__Provided data__.
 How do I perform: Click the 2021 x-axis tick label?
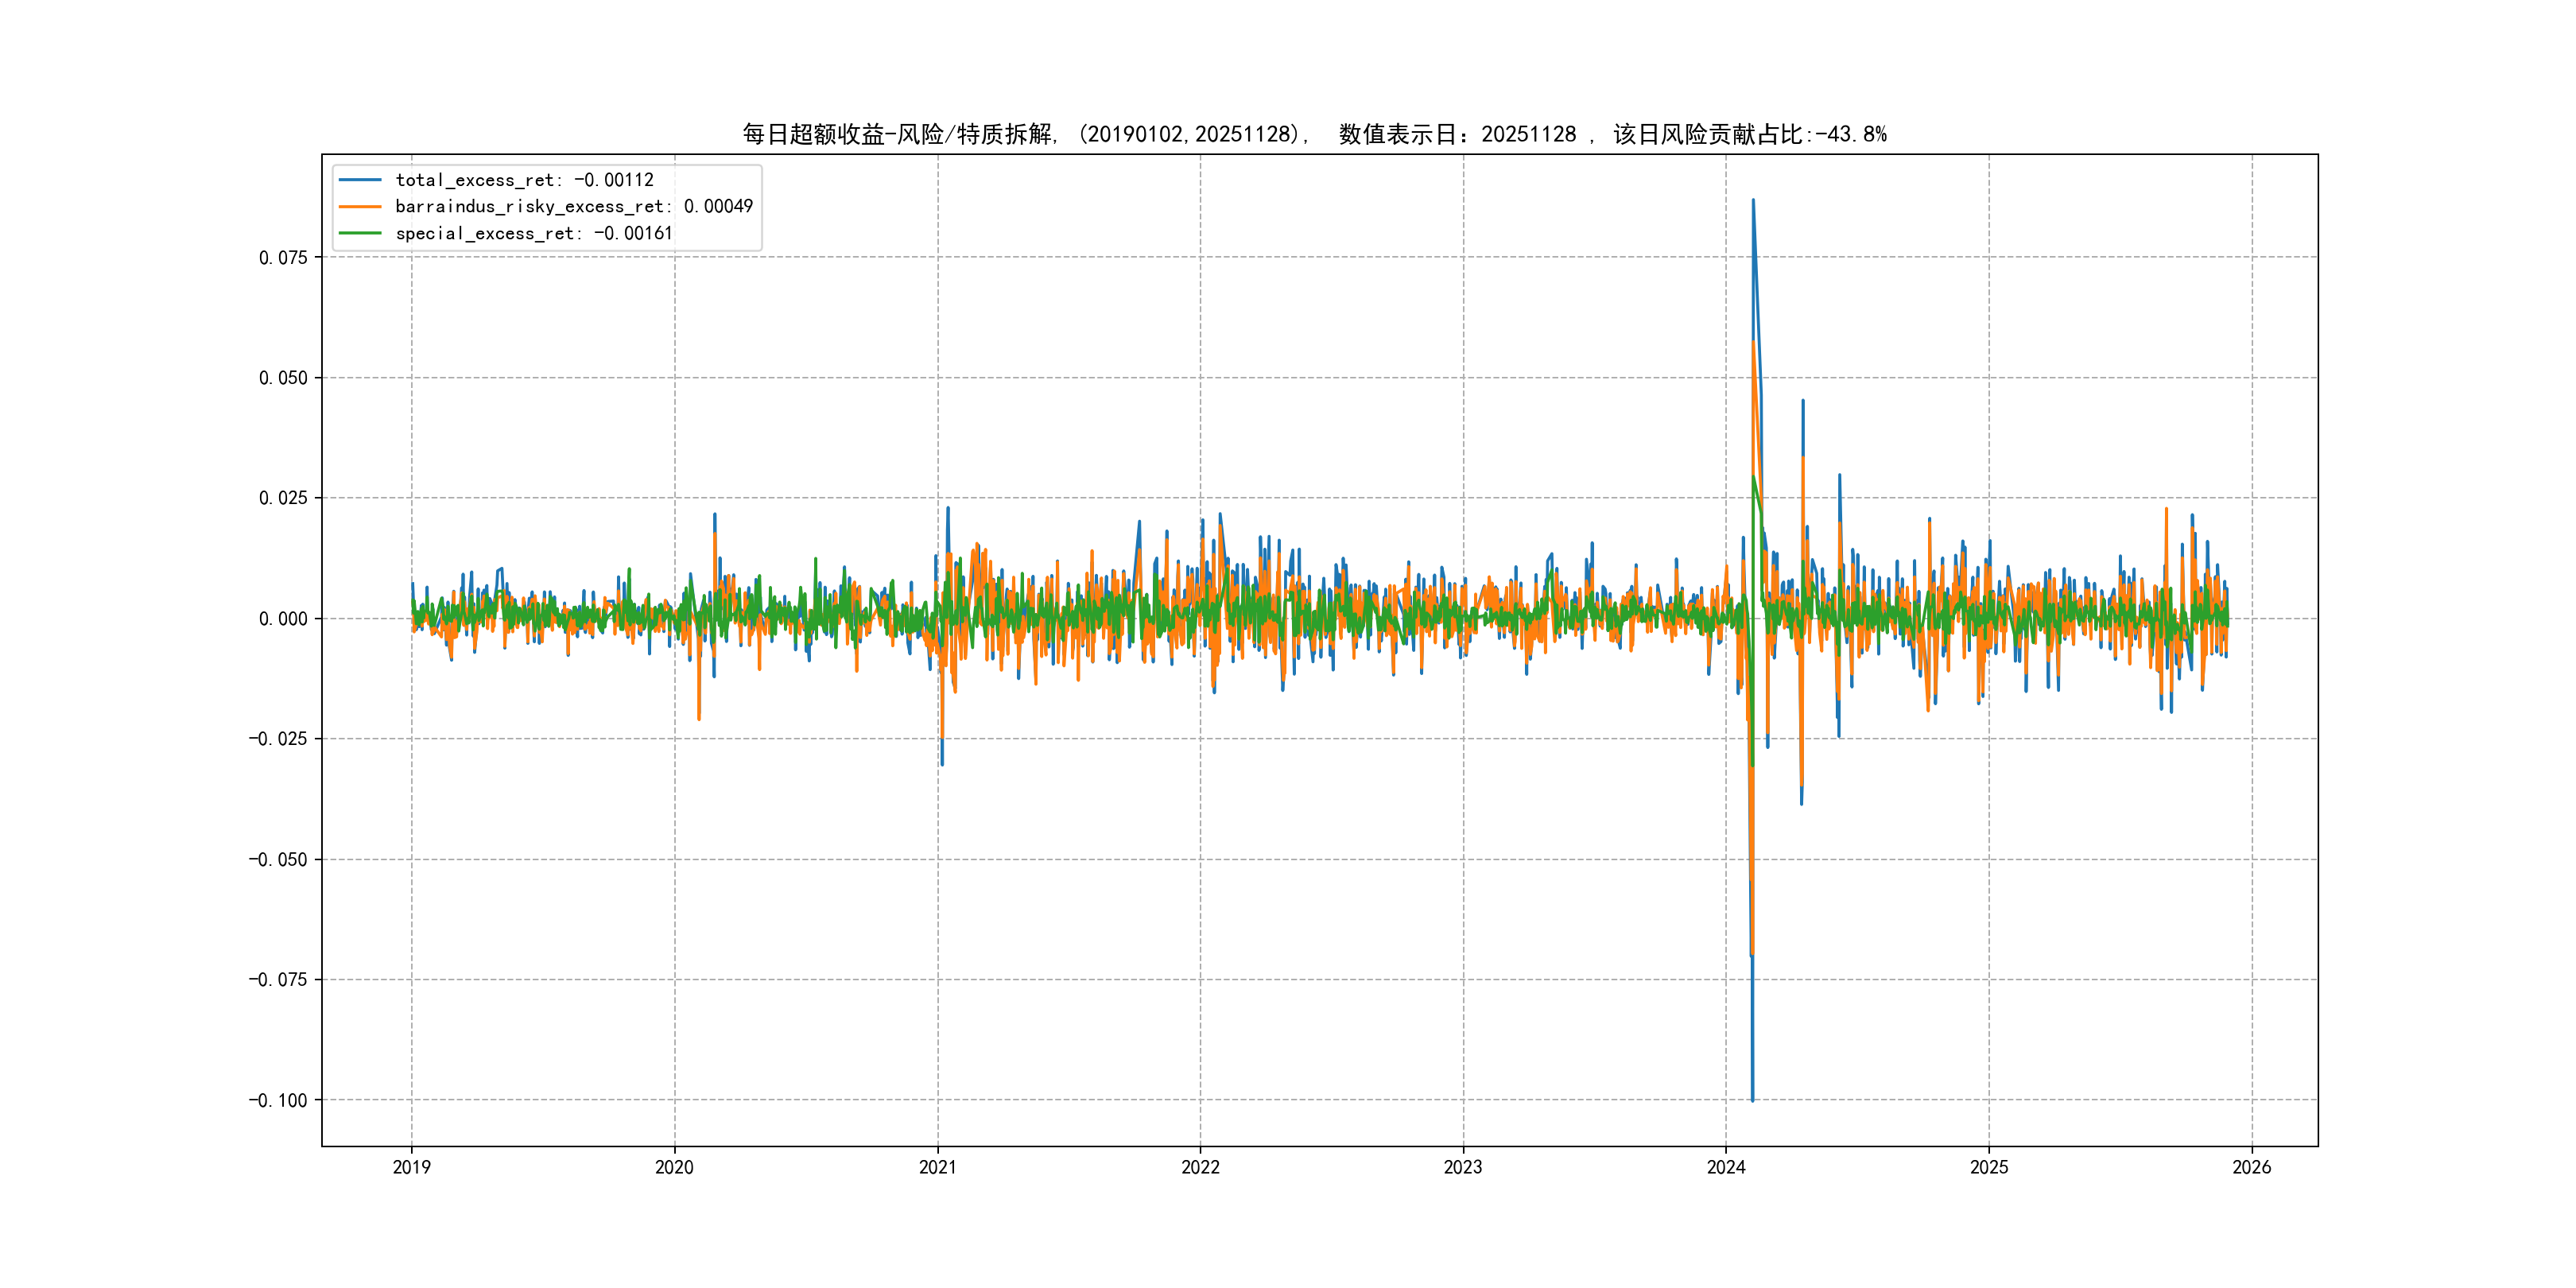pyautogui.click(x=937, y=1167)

* * *

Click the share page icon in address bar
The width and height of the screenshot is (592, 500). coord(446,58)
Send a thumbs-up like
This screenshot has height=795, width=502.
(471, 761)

---

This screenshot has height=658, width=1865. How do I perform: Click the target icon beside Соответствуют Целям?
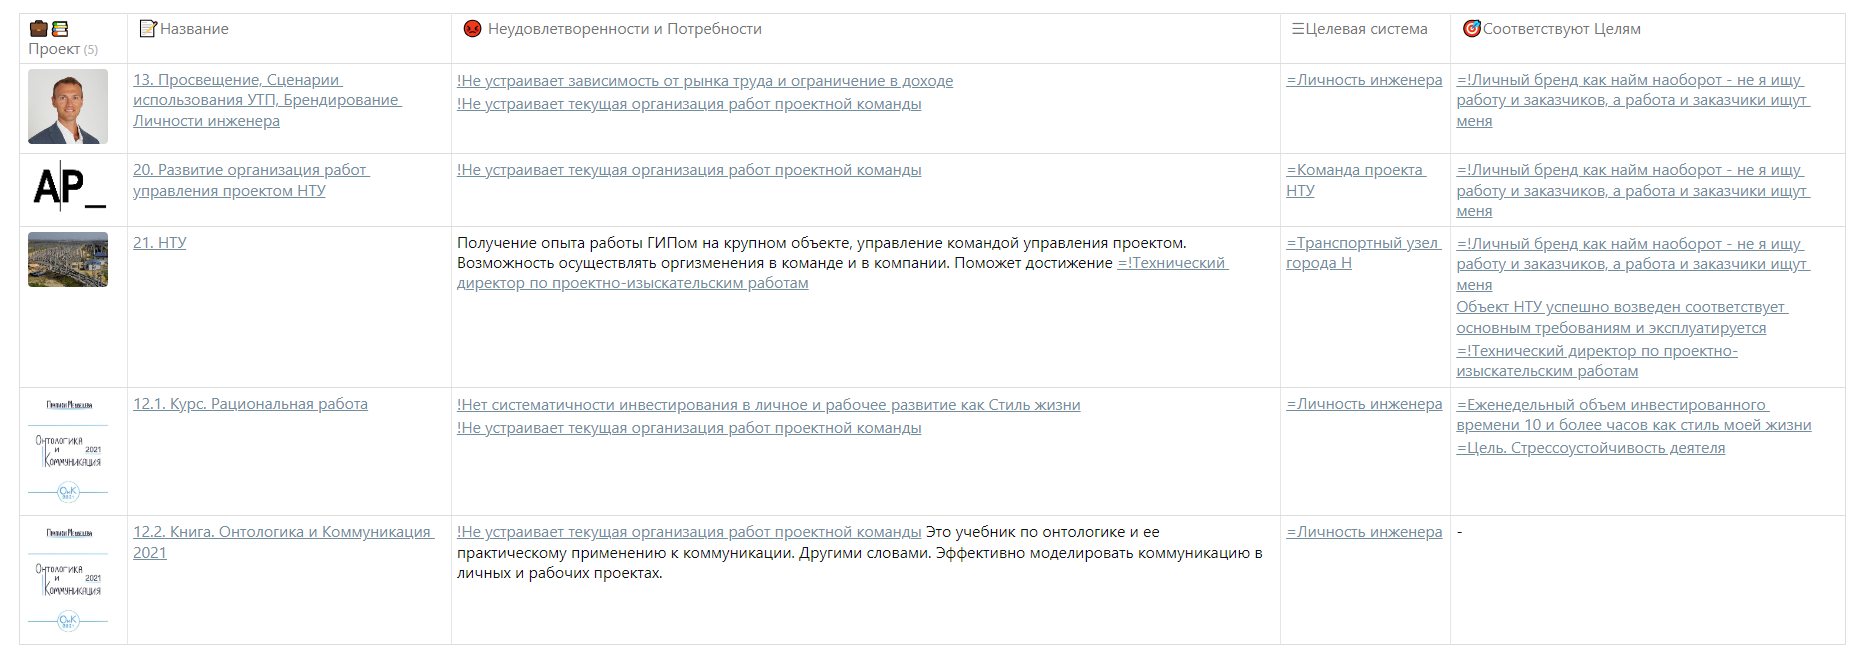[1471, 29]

__What to work on__.
List each row above that contains the string "height", copying those rows unchanged. Treat uppercase and lowercase letters as different.

__Full output__.
The width and height of the screenshot is (592, 500). coord(446,58)
This screenshot has height=795, width=502.
This screenshot has height=658, width=1865. How do I perform: Click the target icon beside Соответствуют Целям?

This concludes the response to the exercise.